**RECORDED DATA**:
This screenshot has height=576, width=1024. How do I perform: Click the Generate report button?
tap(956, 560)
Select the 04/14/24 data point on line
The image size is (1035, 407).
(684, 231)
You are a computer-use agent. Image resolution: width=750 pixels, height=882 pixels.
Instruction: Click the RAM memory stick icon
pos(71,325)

==

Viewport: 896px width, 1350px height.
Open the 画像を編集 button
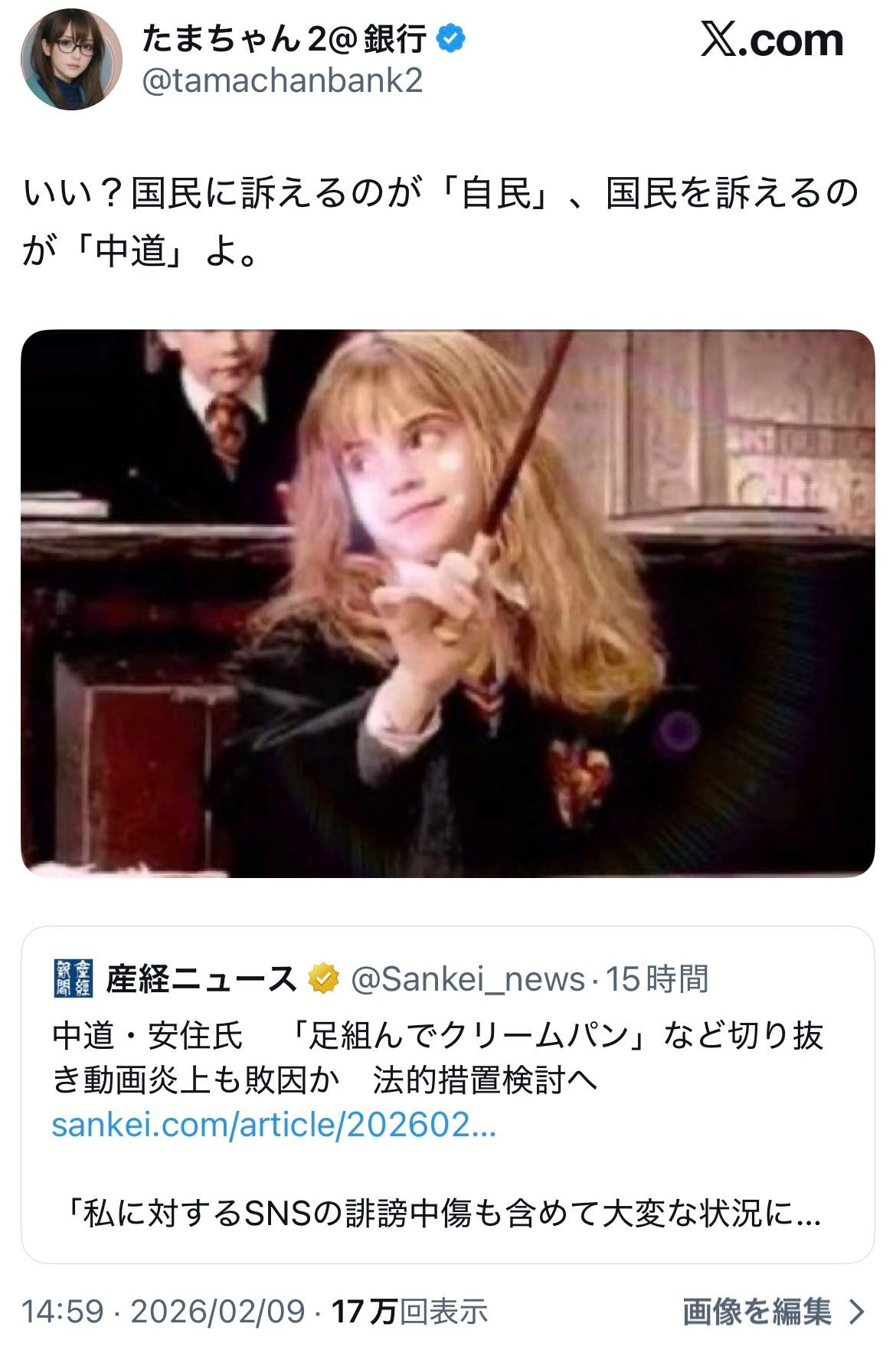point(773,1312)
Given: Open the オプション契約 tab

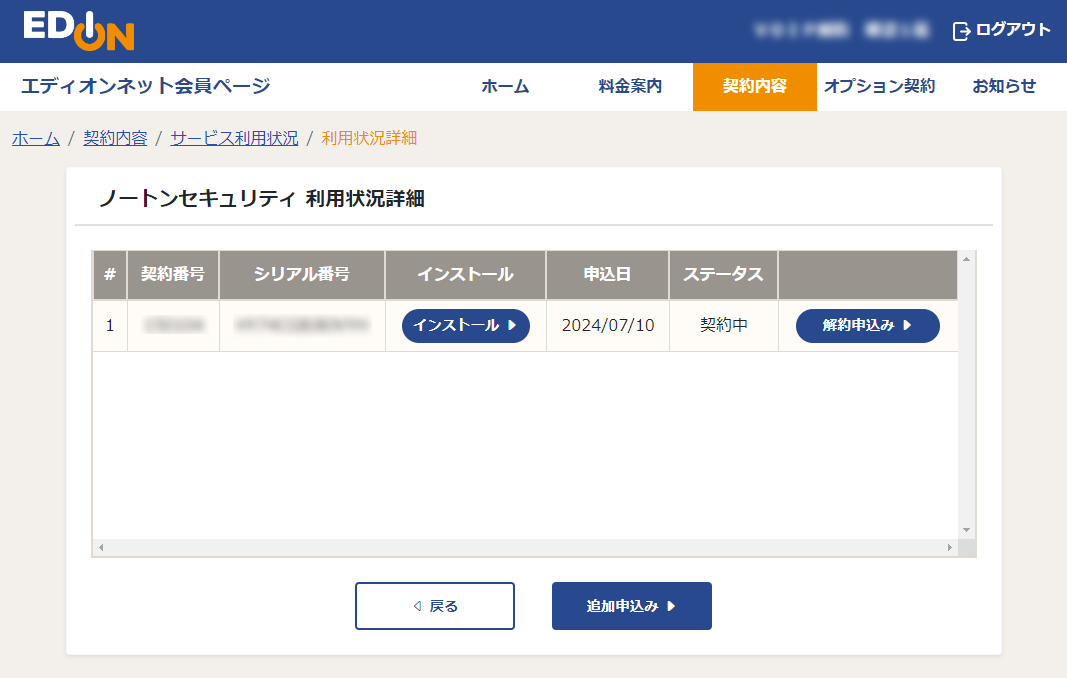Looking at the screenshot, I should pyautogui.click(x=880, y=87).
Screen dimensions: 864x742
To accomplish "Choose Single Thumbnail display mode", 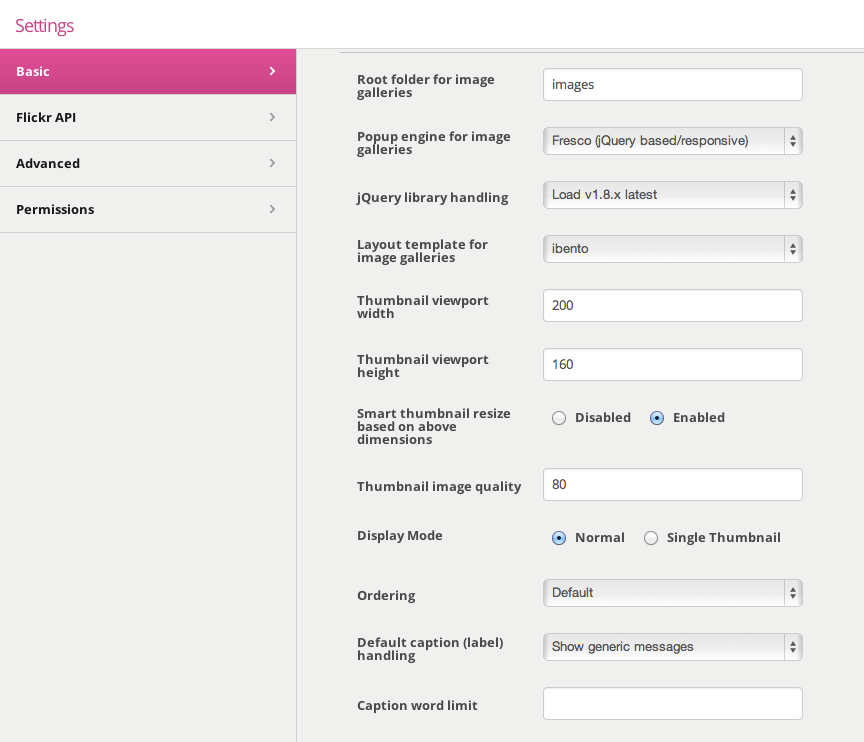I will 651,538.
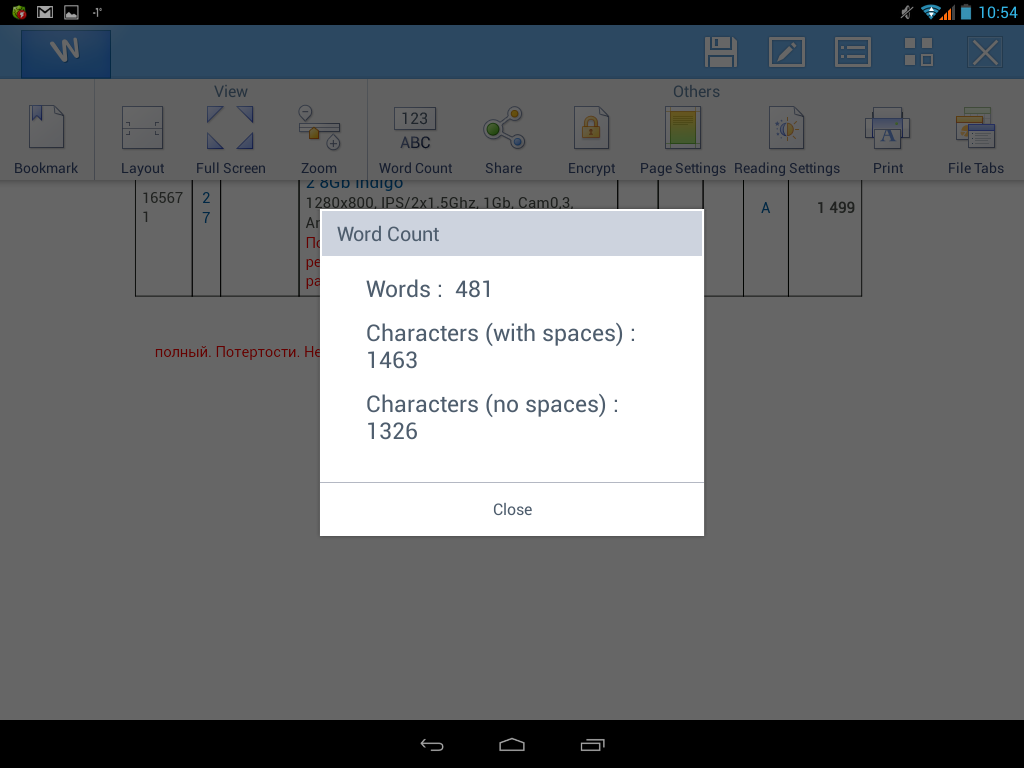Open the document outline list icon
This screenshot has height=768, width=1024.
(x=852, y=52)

**WORK INSTRUCTIONS**: Scan the lines above for "This screenshot has height=576, width=1024." and for "You are a computer-use". Repeat exactly the line holding each of them and every line in between.

**RESPONSE**:
This screenshot has height=576, width=1024. How do I perform: Click the Generate report button?
tap(956, 560)
Select the 04/14/24 data point on line
The image size is (1035, 407).
(684, 231)
You are a computer-use agent. Image resolution: width=750 pixels, height=882 pixels.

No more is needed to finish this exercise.